- **Text passage**
>>>>

Awarded in 2024
Home Department: Computer Science
Faculty Advisors: Russ Altman (Bioengineering, Genetics, Medicine – Biomedical Informatics Research, and Biomedical Data Science), Serena Yeung (Biomedical Data Science), and Sanmi Koyejo (Computer Science)
Research Title: Integrating generative models to address selection bias and patient privacy in EHR data
Machine learning (ML) models trained on sensitive personal information have the potential to drive innovation in many domains, including fairer prediction methods and novel clinical insights. However, privacy regulations heavily restrict the sharing and subsequent research of valuable healthcare data. To address this, Kara proposes a novel generative model for synthetic electronic health records (EHRs) that ensures patient privacy while accounting for selection biases that emerge during the data collection process. Her work will leverage an unbiased dataset to learn which features lead to selection biases in real-world medical datasets, such as access to health insurance. By conditioning on these features of selection using a generative diffusion model (DDPM), her project will generate realistic EHR data that corrects for selection bias and better represents the general population. Finally, Kara will train the generative method to enforce patient privacy. By integrating advanced techniques from both medicine and computer science, her research holds promise in democratizing access to EHR data, fostering widespread medical research and enabling the development of improved healthcare solutions.

<<<<

- **Required actions**
[1] Who are the faculty advisors named in the research profile?
[2] According to the research profile, what kind of model will Kara's project use to condition on the features of selection?

- **Provided material**
>>>>

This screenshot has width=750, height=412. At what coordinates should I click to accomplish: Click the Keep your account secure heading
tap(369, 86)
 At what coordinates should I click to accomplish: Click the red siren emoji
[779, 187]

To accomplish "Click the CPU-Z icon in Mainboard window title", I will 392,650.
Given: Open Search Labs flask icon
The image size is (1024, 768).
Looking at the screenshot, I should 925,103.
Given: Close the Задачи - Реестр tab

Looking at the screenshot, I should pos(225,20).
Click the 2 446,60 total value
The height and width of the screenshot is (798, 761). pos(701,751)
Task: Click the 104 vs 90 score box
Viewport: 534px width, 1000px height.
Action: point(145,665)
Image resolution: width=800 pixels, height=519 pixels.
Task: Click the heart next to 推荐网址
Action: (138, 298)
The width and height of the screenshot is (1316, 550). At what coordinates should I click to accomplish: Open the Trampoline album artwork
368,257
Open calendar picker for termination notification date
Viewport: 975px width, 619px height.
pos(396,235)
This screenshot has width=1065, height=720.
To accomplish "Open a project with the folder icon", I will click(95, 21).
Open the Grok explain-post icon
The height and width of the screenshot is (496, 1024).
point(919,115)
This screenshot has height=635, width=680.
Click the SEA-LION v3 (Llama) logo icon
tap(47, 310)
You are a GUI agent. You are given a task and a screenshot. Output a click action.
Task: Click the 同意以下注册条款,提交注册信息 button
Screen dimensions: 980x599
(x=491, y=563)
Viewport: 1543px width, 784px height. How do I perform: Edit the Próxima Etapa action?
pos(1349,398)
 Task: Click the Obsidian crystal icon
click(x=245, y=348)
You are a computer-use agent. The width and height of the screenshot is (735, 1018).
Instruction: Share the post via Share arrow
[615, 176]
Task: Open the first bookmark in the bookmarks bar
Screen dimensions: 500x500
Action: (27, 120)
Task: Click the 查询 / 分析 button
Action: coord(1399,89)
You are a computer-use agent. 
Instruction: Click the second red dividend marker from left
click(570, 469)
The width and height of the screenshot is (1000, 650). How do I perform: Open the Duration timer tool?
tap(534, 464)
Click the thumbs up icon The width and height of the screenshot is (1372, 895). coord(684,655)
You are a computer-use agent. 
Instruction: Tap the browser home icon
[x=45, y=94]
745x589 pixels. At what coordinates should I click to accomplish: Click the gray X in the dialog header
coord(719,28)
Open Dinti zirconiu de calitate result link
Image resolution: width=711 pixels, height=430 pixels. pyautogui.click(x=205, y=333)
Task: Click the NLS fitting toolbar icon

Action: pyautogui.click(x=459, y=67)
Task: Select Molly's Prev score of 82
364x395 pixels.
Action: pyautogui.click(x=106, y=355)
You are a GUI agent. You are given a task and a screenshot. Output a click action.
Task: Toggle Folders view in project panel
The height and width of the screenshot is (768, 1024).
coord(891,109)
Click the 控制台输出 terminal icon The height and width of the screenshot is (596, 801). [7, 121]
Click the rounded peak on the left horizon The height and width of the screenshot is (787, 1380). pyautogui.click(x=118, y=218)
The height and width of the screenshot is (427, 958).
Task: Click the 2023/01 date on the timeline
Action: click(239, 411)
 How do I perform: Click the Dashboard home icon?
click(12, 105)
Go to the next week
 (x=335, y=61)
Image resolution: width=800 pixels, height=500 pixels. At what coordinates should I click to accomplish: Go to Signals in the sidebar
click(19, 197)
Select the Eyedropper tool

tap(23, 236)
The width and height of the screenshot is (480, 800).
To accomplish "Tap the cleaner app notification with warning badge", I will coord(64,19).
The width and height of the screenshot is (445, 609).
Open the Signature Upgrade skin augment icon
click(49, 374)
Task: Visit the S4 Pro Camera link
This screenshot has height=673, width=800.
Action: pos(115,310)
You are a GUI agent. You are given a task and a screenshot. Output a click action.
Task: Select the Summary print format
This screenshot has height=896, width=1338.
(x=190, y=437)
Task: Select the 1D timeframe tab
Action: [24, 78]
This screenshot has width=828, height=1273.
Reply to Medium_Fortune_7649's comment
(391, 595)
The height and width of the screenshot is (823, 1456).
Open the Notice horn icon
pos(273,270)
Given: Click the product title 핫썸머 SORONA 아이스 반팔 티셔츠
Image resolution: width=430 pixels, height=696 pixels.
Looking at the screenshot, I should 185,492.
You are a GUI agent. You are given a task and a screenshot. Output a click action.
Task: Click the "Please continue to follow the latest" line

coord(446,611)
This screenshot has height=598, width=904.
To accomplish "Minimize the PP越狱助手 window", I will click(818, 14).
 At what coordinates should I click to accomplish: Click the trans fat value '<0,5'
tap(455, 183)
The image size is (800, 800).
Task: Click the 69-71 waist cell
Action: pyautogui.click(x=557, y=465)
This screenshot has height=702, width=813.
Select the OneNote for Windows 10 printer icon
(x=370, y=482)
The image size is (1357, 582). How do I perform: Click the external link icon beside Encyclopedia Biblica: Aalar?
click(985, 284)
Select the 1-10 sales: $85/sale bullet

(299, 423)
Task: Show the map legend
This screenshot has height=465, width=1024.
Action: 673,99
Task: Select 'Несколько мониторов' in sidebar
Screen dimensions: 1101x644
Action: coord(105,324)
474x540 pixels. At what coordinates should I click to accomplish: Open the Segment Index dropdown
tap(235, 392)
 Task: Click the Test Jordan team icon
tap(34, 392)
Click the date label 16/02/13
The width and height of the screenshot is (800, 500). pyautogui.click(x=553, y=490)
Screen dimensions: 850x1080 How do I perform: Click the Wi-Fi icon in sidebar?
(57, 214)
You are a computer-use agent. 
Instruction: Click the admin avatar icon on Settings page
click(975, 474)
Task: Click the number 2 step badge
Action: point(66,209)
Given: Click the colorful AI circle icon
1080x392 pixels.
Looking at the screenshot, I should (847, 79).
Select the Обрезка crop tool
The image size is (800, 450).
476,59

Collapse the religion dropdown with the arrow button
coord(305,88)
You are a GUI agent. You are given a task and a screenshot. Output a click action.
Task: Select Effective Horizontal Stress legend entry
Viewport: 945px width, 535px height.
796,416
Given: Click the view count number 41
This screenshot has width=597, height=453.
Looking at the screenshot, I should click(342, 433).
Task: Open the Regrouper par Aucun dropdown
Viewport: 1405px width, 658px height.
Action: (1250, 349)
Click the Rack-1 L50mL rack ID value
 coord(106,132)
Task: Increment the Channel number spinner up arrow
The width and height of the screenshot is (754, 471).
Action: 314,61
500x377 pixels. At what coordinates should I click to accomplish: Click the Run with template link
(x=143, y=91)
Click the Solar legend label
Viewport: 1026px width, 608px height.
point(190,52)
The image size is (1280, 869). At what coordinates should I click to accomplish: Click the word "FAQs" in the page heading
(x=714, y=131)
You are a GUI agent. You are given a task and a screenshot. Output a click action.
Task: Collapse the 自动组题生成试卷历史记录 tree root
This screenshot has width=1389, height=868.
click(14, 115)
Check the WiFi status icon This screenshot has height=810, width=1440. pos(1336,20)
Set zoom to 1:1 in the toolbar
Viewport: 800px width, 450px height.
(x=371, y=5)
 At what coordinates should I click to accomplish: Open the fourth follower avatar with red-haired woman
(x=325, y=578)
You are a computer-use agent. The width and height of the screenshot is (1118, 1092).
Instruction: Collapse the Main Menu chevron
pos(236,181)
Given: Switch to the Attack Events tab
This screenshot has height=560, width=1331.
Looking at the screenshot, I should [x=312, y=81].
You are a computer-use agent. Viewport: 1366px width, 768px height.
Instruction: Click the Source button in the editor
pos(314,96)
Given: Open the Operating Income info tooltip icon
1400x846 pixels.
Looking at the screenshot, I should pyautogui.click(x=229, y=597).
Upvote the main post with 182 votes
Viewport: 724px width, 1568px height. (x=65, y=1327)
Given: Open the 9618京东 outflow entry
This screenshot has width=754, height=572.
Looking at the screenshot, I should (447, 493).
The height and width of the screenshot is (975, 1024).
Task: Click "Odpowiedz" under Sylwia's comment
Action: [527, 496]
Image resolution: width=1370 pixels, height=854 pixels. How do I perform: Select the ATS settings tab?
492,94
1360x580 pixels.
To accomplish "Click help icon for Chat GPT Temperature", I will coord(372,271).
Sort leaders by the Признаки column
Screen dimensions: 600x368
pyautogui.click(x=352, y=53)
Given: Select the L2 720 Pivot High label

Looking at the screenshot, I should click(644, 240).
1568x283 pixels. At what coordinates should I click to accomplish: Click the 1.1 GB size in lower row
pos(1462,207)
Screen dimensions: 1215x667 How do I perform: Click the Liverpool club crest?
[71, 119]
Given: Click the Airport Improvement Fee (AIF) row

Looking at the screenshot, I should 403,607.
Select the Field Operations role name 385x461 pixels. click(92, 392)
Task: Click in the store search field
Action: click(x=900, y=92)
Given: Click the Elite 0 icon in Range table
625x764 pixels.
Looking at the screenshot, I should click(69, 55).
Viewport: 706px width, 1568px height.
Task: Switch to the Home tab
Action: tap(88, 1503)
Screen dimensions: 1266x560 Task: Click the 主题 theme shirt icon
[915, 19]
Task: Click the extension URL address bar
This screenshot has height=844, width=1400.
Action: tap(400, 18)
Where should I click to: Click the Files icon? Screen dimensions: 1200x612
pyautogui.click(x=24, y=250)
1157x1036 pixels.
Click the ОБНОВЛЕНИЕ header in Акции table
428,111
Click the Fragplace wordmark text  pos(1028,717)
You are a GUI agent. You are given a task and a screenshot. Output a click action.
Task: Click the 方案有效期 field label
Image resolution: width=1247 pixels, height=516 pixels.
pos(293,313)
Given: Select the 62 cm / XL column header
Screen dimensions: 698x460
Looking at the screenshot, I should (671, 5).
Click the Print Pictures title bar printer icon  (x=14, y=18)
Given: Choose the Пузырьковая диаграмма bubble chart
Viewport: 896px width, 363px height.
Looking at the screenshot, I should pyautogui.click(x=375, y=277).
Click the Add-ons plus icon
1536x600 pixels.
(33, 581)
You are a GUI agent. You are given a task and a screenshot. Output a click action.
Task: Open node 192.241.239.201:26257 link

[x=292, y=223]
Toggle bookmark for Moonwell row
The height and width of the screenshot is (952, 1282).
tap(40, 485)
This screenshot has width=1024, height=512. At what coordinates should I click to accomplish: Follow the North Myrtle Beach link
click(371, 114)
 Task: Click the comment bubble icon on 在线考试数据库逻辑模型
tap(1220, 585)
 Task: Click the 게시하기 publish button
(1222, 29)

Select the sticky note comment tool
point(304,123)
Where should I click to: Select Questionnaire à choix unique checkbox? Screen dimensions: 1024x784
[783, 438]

<<<<

- **Outputs in order**
[1] Russ Altman, Serena Yeung, and Sanmi Koyejo

[2] A generative diffusion model (DDPM).